▶ [Exercise details]: Restate every record that follows, keeping it exact.
_ _ _ _
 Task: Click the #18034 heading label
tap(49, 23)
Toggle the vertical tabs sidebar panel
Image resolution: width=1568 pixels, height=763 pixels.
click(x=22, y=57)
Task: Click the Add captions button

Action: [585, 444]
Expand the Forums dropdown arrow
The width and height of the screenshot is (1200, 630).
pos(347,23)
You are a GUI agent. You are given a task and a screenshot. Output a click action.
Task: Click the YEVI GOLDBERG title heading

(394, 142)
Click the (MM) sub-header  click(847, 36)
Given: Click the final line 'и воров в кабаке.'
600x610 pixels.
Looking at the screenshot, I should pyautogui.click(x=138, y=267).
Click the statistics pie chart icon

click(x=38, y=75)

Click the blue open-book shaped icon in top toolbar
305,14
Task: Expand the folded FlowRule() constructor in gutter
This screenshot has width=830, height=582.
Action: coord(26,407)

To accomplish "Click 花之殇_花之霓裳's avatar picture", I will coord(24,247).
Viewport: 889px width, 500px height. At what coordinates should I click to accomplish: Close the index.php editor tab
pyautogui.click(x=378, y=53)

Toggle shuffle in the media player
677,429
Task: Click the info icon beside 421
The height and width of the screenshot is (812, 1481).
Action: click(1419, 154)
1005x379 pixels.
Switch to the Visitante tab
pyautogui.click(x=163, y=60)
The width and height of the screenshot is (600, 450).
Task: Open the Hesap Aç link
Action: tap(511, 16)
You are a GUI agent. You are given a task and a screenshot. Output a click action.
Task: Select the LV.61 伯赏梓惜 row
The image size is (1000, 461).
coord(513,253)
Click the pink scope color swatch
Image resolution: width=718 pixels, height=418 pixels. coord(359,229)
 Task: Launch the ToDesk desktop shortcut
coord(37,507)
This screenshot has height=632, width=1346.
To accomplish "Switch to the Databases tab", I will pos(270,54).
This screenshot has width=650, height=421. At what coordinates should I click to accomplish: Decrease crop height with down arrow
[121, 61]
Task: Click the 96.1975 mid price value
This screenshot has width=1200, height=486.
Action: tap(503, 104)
_ _ _ _
▶ [Completed task]:
 Task: Click the #18034 heading label
tap(49, 23)
Toggle the vertical tabs sidebar panel
Image resolution: width=1568 pixels, height=763 pixels.
click(x=22, y=57)
Task: Click the Add captions button

Action: [585, 444]
Expand the Forums dropdown arrow
The width and height of the screenshot is (1200, 630).
pos(347,23)
You are a GUI agent. You are given a task and a screenshot. Output a click action.
Task: Click the YEVI GOLDBERG title heading

(394, 142)
Click the (MM) sub-header  click(847, 36)
Given: Click the final line 'и воров в кабаке.'
600x610 pixels.
Looking at the screenshot, I should pyautogui.click(x=138, y=267).
Click the statistics pie chart icon

click(x=38, y=75)

Click the blue open-book shaped icon in top toolbar
305,14
Task: Expand the folded FlowRule() constructor in gutter
This screenshot has width=830, height=582.
Action: coord(26,407)

To accomplish "Click 花之殇_花之霓裳's avatar picture", I will coord(24,247).
Viewport: 889px width, 500px height. At what coordinates should I click to accomplish: Close the index.php editor tab
pyautogui.click(x=378, y=53)

Toggle shuffle in the media player
677,429
Task: Click the info icon beside 421
The height and width of the screenshot is (812, 1481).
Action: click(1419, 154)
1005x379 pixels.
Switch to the Visitante tab
pyautogui.click(x=163, y=60)
The width and height of the screenshot is (600, 450).
Task: Open the Hesap Aç link
Action: tap(511, 16)
You are a GUI agent. You are given a task and a screenshot. Output a click action.
Task: Select the LV.61 伯赏梓惜 row
The image size is (1000, 461).
coord(513,253)
Click the pink scope color swatch
Image resolution: width=718 pixels, height=418 pixels. coord(359,229)
 Task: Launch the ToDesk desktop shortcut
coord(37,507)
This screenshot has height=632, width=1346.
To accomplish "Switch to the Databases tab", I will pos(270,54).
This screenshot has width=650, height=421. At what coordinates should I click to accomplish: Decrease crop height with down arrow
[121, 61]
Task: Click the 96.1975 mid price value
This screenshot has width=1200, height=486.
Action: tap(503, 104)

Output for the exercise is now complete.